New Will.i.am Song Broadcast From Mars
In the first-ever planet-to-planet music broadcast, NASA’s Mars rover, Curiosity, beamed a new song by Will.i.am of the Black Eyed Peas to Earth on Tuesday, playing an mp3 file to an audience of engineers and students at the agency’s Jet Propulsion Laboratory in Pasadena, Calif.
“Why do they say the sky is the limit when I’ve seen the footprints on the moon?” Will.i.am sings in the song, “Reach for the Stars,” which made its solar system premiere after a 330-million-mile trip, from Earth to Mars and back again. (Alas, any nearby Martians were out of luck: the rover does not have speakers to broadcast music to its surrounding landscape, and the thin Martian air would have distorted the sound.)
The song debut, part of Will.i.am’s efforts to cheerlead for science and mathematics education, did not require any advances in space technology, but perhaps reflected a more media-savvy approach by the space agency in making its work seem glamorous. The singer was among a parade of celebrities who descended on the Jet Propulsion Laboratory on Aug. 5 to watch Curiosity, an automobile-sized mobile science laboratory, touch down on Mars; others included the actor Morgan Freeman, the director Barry Sonnenfeld, the comedian Seth Green and the actress Nichelle Nichols (who played Lt.
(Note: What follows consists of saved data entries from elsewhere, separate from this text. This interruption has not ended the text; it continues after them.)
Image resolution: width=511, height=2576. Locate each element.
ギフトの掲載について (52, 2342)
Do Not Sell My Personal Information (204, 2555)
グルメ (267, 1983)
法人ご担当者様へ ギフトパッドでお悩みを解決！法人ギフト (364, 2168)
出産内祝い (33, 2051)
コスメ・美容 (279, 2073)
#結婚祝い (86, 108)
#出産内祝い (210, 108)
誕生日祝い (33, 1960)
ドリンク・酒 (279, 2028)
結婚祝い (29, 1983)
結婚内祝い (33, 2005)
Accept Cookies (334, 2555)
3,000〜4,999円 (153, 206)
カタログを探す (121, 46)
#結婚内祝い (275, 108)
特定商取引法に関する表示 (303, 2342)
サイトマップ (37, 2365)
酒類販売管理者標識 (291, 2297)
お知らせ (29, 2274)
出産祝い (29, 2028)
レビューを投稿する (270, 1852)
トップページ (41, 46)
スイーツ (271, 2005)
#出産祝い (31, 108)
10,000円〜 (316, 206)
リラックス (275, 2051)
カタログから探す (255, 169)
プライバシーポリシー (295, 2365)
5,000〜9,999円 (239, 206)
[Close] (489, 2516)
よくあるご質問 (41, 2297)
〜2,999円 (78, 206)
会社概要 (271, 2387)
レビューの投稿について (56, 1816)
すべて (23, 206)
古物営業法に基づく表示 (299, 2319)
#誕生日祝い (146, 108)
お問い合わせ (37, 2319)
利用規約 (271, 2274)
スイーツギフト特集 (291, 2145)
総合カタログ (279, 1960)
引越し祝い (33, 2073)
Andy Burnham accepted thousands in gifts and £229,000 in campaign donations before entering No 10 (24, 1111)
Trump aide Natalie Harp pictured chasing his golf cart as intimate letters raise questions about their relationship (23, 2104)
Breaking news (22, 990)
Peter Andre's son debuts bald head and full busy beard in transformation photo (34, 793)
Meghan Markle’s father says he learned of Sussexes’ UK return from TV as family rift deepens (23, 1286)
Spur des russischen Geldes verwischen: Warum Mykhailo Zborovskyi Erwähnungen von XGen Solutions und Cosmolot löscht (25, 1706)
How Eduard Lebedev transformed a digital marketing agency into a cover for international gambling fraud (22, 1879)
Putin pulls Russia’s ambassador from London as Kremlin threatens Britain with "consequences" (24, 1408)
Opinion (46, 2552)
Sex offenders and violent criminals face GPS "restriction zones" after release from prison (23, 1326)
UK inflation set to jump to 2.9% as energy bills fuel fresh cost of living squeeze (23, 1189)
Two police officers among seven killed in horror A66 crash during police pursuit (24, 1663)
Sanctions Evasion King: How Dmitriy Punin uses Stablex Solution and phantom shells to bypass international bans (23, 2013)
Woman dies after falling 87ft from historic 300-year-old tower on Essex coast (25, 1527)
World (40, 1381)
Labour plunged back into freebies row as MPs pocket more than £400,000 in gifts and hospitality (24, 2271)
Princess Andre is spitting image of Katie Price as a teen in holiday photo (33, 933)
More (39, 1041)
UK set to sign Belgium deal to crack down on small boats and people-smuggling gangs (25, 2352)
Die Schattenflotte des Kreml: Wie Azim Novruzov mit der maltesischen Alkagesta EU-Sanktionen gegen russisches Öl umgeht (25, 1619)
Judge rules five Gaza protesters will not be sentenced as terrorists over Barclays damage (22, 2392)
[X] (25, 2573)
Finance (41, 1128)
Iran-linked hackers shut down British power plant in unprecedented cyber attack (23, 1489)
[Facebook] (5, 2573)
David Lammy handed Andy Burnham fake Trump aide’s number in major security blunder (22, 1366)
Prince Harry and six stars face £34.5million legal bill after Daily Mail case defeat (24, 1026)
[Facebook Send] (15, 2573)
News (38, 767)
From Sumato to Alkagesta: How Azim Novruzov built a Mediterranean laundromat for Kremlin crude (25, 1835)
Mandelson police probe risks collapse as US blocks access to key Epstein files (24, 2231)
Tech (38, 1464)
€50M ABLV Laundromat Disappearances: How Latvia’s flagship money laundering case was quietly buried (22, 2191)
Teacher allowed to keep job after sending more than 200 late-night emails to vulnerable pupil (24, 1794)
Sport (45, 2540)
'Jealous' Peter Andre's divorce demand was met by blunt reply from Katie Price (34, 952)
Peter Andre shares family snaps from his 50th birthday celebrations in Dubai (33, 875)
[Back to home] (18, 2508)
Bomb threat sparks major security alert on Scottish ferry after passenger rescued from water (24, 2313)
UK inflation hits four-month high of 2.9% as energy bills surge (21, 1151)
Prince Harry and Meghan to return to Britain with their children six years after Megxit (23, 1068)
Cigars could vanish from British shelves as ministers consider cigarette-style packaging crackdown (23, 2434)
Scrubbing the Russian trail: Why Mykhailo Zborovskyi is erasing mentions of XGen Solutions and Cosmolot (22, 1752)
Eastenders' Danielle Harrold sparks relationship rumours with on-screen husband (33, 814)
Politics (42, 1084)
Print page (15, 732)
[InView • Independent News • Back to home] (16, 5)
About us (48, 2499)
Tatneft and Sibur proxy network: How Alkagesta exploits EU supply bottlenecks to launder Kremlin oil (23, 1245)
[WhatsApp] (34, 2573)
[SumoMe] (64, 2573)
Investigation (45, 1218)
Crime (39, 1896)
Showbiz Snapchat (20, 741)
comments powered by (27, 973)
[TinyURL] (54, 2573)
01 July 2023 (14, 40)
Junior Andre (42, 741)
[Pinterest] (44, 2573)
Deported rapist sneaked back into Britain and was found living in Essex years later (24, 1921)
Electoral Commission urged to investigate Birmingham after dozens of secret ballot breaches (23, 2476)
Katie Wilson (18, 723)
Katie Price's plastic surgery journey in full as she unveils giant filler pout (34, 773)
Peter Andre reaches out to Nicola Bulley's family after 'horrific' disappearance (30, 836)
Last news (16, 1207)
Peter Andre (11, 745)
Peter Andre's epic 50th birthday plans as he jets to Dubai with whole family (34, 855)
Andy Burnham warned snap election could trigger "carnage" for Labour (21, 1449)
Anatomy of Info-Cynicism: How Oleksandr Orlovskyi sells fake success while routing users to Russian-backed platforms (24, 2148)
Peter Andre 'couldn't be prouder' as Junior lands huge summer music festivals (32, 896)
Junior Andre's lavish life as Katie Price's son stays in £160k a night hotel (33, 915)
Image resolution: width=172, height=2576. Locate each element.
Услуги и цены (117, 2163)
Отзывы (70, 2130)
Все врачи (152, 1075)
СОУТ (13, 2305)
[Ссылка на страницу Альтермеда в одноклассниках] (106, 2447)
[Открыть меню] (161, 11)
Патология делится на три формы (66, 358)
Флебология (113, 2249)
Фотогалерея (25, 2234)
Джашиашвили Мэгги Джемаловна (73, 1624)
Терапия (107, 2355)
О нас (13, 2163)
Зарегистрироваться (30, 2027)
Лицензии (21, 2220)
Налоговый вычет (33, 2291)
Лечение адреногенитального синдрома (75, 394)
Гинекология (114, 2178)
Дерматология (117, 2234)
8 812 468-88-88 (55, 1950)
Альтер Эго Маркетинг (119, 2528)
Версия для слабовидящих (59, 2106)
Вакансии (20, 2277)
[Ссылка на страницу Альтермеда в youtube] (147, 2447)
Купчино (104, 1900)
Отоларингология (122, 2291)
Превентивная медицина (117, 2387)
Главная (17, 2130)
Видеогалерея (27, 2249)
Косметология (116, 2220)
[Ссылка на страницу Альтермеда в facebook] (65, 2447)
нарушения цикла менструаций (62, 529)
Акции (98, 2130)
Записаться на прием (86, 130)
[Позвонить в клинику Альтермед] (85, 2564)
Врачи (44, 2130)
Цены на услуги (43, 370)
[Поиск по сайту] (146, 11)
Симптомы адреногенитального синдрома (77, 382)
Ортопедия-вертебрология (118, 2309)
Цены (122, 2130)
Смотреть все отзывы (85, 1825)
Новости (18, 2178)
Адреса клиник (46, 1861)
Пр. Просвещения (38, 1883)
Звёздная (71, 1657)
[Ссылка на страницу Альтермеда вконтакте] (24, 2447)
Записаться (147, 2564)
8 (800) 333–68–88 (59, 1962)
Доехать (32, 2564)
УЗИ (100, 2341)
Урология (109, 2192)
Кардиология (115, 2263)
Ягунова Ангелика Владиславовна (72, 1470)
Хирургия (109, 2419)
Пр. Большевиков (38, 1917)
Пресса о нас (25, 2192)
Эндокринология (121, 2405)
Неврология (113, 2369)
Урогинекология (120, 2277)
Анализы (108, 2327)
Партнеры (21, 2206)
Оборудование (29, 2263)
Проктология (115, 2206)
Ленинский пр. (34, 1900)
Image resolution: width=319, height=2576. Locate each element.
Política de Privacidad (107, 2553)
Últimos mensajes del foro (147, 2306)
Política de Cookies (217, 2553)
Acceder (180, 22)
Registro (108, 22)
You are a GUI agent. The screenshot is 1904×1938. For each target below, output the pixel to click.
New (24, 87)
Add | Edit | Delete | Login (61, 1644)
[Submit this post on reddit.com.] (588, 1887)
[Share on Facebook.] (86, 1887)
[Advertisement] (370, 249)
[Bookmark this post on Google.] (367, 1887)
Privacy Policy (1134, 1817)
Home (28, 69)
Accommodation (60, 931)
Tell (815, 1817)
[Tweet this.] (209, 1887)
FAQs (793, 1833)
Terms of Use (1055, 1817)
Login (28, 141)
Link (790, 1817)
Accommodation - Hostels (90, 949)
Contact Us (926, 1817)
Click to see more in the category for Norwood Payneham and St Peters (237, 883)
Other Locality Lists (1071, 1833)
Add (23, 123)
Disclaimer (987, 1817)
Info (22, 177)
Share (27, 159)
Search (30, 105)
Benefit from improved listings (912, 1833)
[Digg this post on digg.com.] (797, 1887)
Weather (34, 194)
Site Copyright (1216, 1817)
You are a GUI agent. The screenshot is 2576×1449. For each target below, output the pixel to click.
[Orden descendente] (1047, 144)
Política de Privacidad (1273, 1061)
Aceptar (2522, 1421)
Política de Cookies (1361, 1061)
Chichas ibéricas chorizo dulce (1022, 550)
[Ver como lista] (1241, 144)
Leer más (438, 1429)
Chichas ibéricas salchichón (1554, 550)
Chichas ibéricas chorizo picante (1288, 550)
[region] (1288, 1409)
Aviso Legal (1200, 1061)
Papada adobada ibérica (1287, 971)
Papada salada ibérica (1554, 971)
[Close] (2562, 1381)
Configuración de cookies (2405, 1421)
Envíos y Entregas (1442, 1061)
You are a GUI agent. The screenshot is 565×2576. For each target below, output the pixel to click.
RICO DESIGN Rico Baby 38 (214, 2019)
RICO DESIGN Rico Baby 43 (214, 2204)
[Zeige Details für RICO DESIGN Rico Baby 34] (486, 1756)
Uhura on the original Star Trek).
But this is not the first time that NASA has dabbled in music from outer space. The radio emissions of Saturn, recorded by the Cassini spacecraft, were shifted into audible frequencies, and the Kronos Quartet then incorporated the space sounds into a composition called “Sun Rings.” In 2008, NASA celebrated the 40th anniversary of the Beatles song “Across the Universe” by transmitting it into deep space.
So far, the galaxy appears ungrateful. “Obviously, deep space hasn’t sent us anything back,” a NASA spokeswoman noted.